## ASSIGNMENT
Omitting all images, transcribe the listing word for word.

## RECORDS SUPPLIED
"""
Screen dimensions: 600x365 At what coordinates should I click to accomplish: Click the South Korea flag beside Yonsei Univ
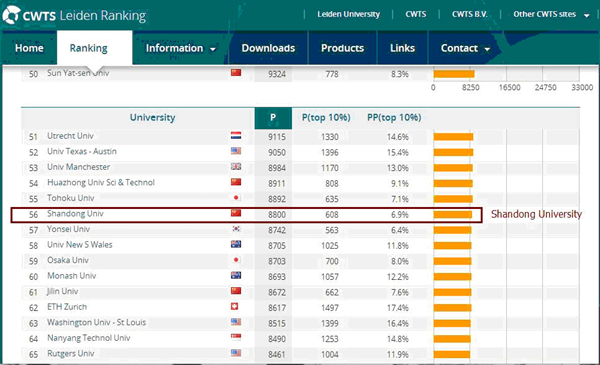[236, 229]
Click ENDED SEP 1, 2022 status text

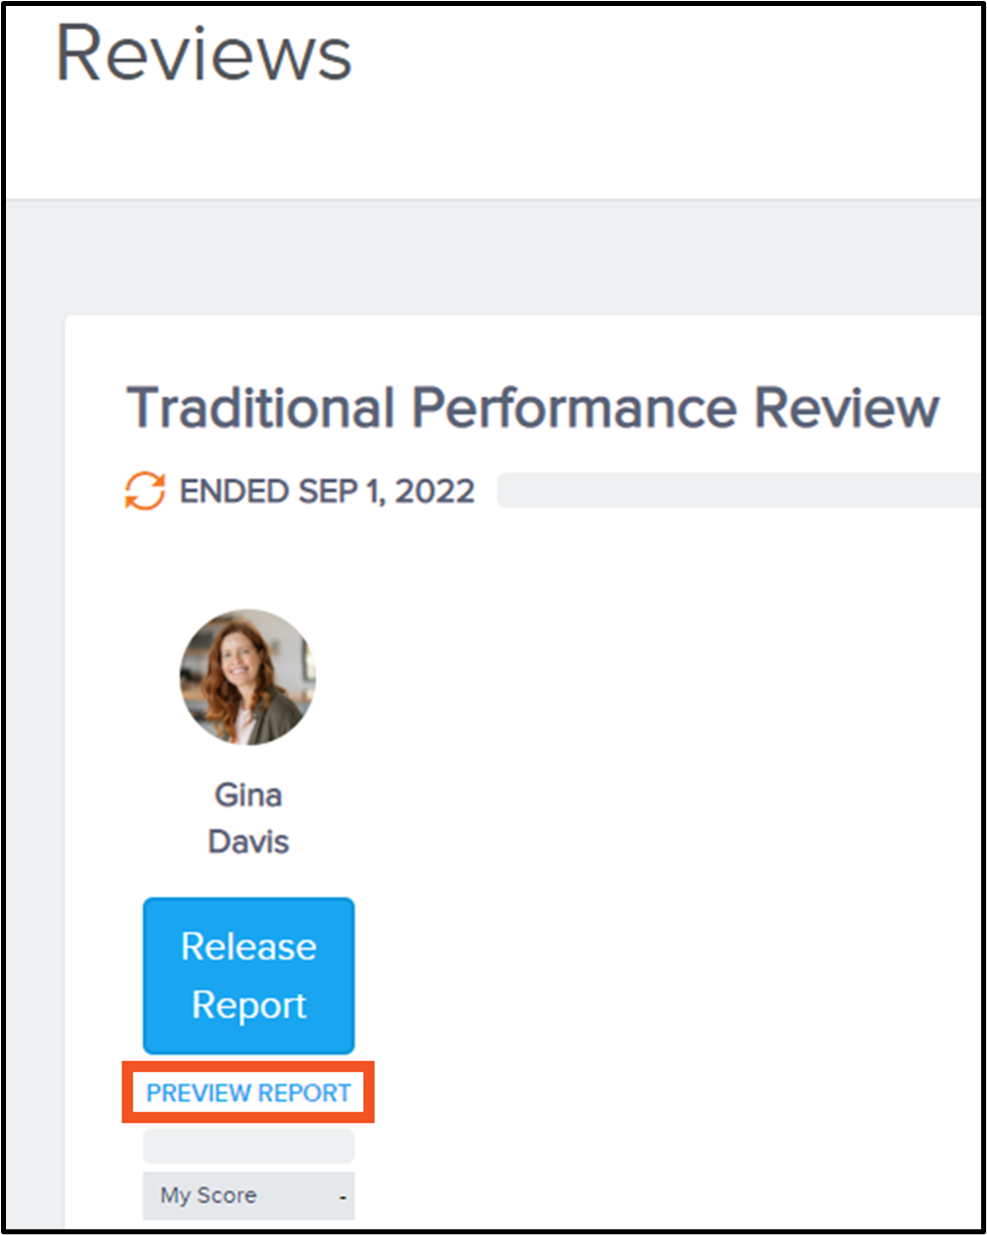click(327, 491)
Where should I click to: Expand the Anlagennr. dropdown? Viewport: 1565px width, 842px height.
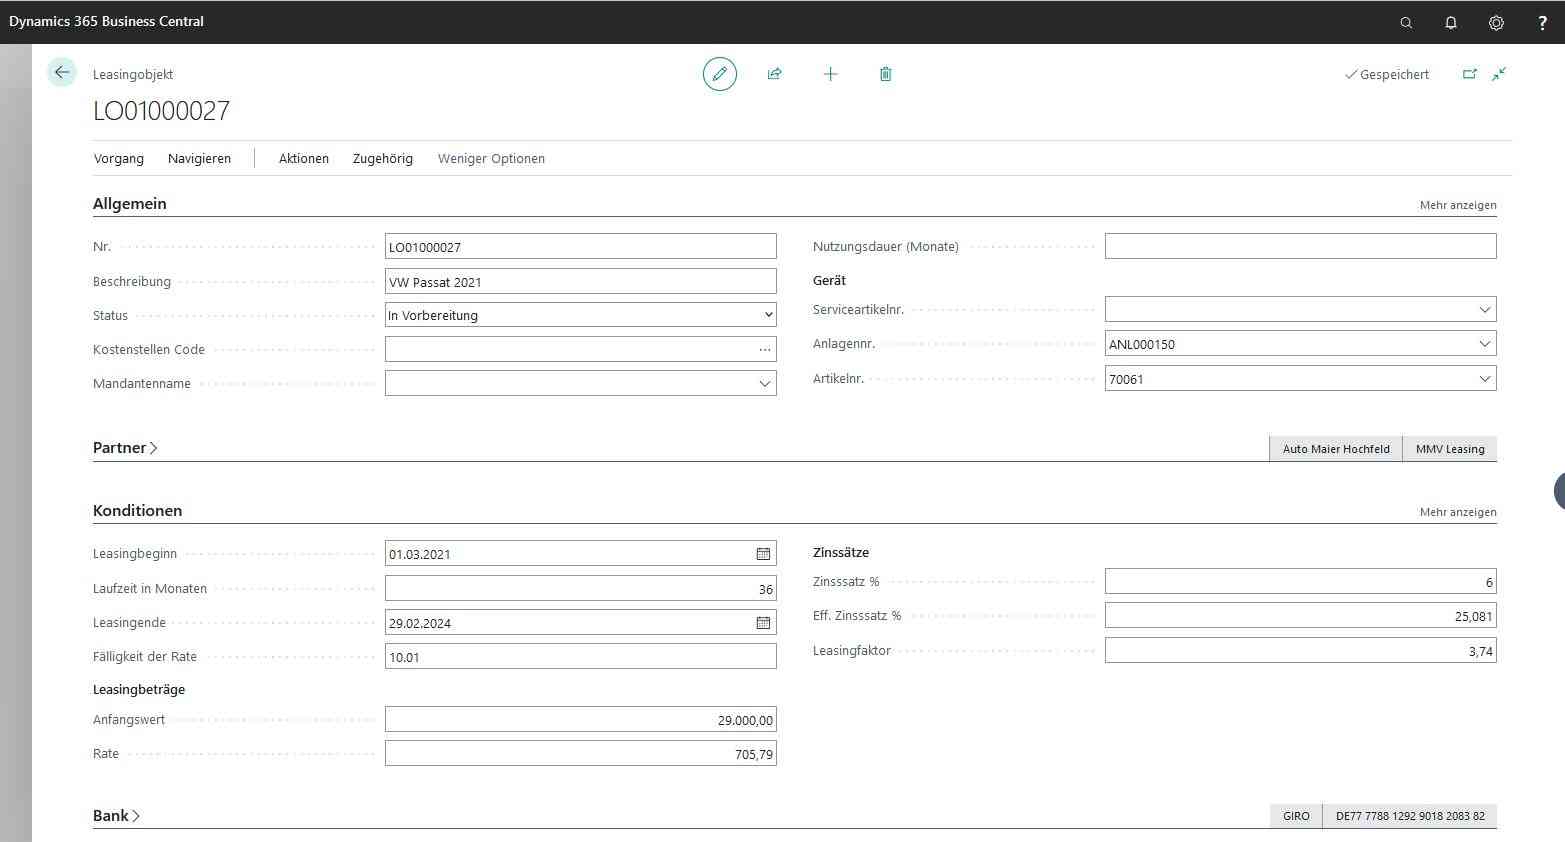pyautogui.click(x=1484, y=344)
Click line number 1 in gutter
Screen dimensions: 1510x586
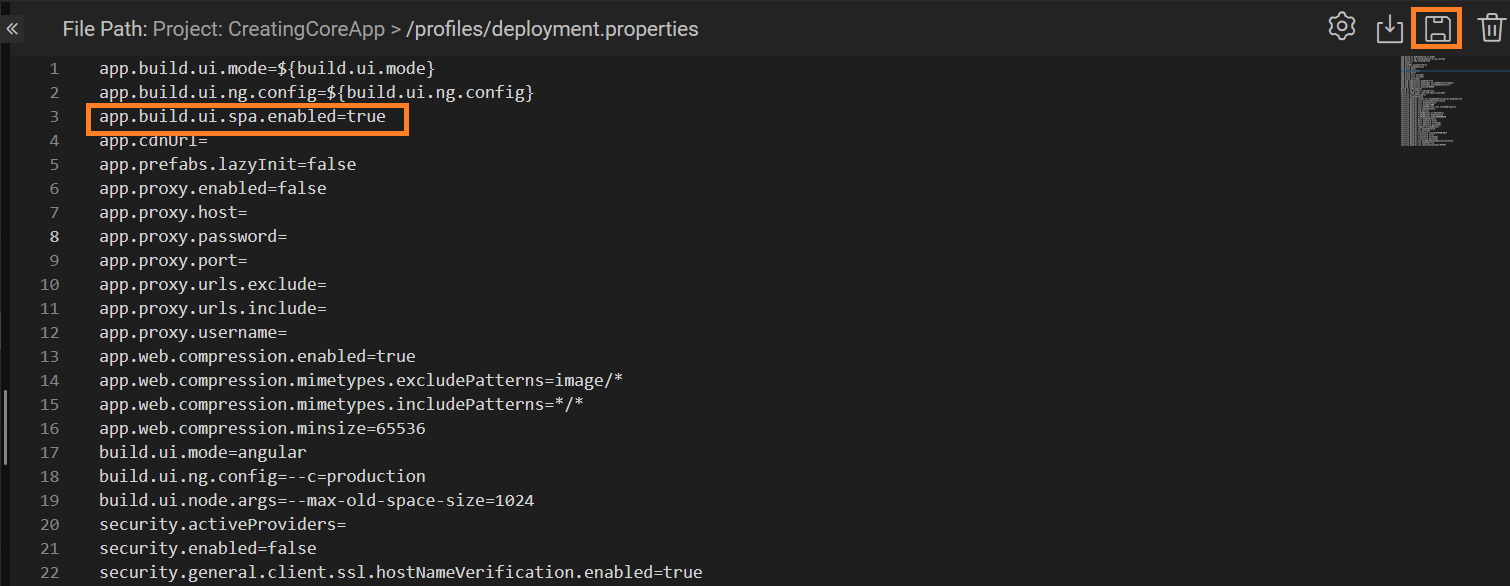[x=53, y=69]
"""
## SOLUTION
Screen dimensions: 600x365 At what coordinates should I click to accomplish: Click the South Korea flag beside Yonsei Univ
[236, 229]
Click ENDED SEP 1, 2022 status text

click(327, 491)
Where should I click to: Expand the Anlagennr. dropdown? Viewport: 1565px width, 842px height.
pyautogui.click(x=1484, y=344)
Click line number 1 in gutter
Screen dimensions: 1510x586
[x=53, y=69]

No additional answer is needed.